“Where are you going?” she asked.
“Alice needs me to deliver the lasagna down to Haven House,” he said.
“Times have not changed, have they?”
“Not at the Riverview. Not with Alice.” Make the food and deliver the food had been a way of life for him at the inn when he and Helen and Josie were organizing the lunch program at the elementary school. That felt like a lifetime ago.
“You want to come with me?” he asked.
From her half-shut laptop came a chorus of muffled chimes announcing messages and emails. The never-ending pressure of her job.
Say yes, he thought. But she was silent.
Clearly, the weight of that laptop was heavier than the temptation of what might happen between them.
“Of course,” he said, stepping back and waving his hand like he could erase the invitation. “You’re busy. I was already interrupting.”
“No,” she said, and practically jumped to her feet. She fully shut the laptop so it wasn’t binging at her, but picked up her phone and slipped it into her back pocket. So, not totally untethered. “I’d love to help.”
“Well, full disclosure, Alice said if we showed up down there Daphne and Jonah would put us to work wrapping presents.”
“Oh my god, remember that year we had to wrap all the presents for the Haven House families? We were there until four a.m.”
He took a deep breath and nodded. “I remember all the years, Josie. All of them.”
In the truck Josie sat as far from him as she could, practically leaning into the passenger-side door. “So? Tell me the truth about Netflix and your YouTube channel.”
He turned onto the road leading toward the highway down the mountain to Athens Organics and Haven House.
He liked that she watched his show. Maybe more than he should. For a guy with a million followers, he always—every single time he uploaded a video—wondered if one of those million was her. And he’d wanted it to be. Ached for it to be.
“The truth about the show,” he said, “is that I’ve had some luck. And every once in a while, I have a few good ideas. And then…some more luck.” He shrugged.
“Do you like it?”
“I like cooking and talking about food and learning about food. But the bullshit around a show…”
“Yeah, that’s not really your style.”
“Not even a little bit. But it’s kind of a machine at this point. It runs itself. I mean, I don’t mind the idea of branching out and trying new things. But what Netflix and YouTube want from me doesn’t feel like me.” Big fat flakes of snow started to twirl down from the gray sky overhead. The beginning of the storm they were supposed to get.
“What about your job?” he asked. “Whole lot more glamorous than making coffee on some mountainside.”
“Nothing about what I’m doing is glamorous. Or even interesting.” She sighed.
“Then quit.”
She laughed.
“I’m serious.”
“And do what?”
“Literally anything. You can do literally anything, Josie. Take Common Ground someplace else.”
She rolled her head across the window.
“You used to say that to me all the time,” he said. “The night of your graduation you said it, and it was like I heard you. And I believed that you believed it, but I just could never believe it myself. And if I hadn’t left this place…I might not have ever believed it.”
“You’re saying quit my job and belief will come?”
“Yep.”
“Said by the guy who doesn’t have to pay rent in Queens.”
He laughed. “True, but so is what I’m saying. Sometimes you have to let go of one thing to grab onto another.”
“It’s not that simple.”
“Yeah, it is. You just don’t want it to be.” She was silent and he glanced over to see if she was glaring at him, but she was looking out the window, chewing on her lip. A classic Josie tell that she was thinking deep thoughts.
“Hey,” he said. “Alice wants to do a Five Questions.”
“That’s a great idea,” she said. “I’m surprised you haven’t done it yet.”
“Well, I started one yesterday but she brought up my mom and I stopped. And she said today that we could try again and she’d pretend she didn’t know me.”
“That would be awful,” Josie said.
“For her?”
“No. Awful TV.”
“What should I do?” he asked.
“Oh, I think you know what you should do,” she said. “You should do a Five Questions with her all about your relationship.
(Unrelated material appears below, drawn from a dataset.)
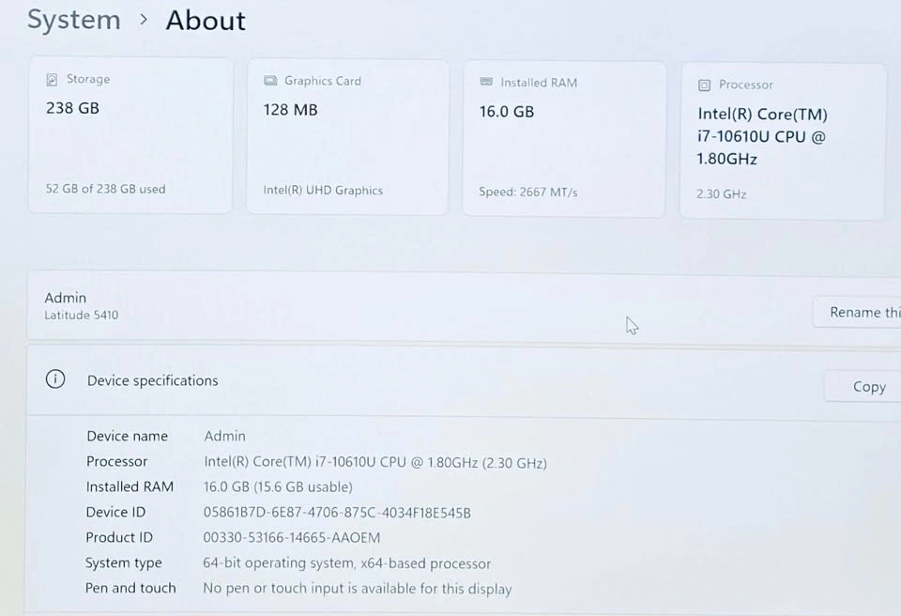Select the 128 MB Graphics Card value
901x616 pixels.
(290, 110)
And how you came to be at the inn and what she taught you and what you learned from her. It should be a total reveal about your beginning in the kitchen.”
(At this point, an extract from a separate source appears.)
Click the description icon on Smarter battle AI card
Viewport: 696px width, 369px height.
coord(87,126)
“No one wants to see that,” he said.
“Everyone wants to see that. And you should be peeling potatoes while you do it.”
“You make it sound easy,” he said.
“It is. You just don’t want it to be.” She smiled at him like it was nothing how coy she was being. So coy he wanted to pull this truck over and get his hands under her shirt, teach her a lesson about what happened to girls who smiled like that.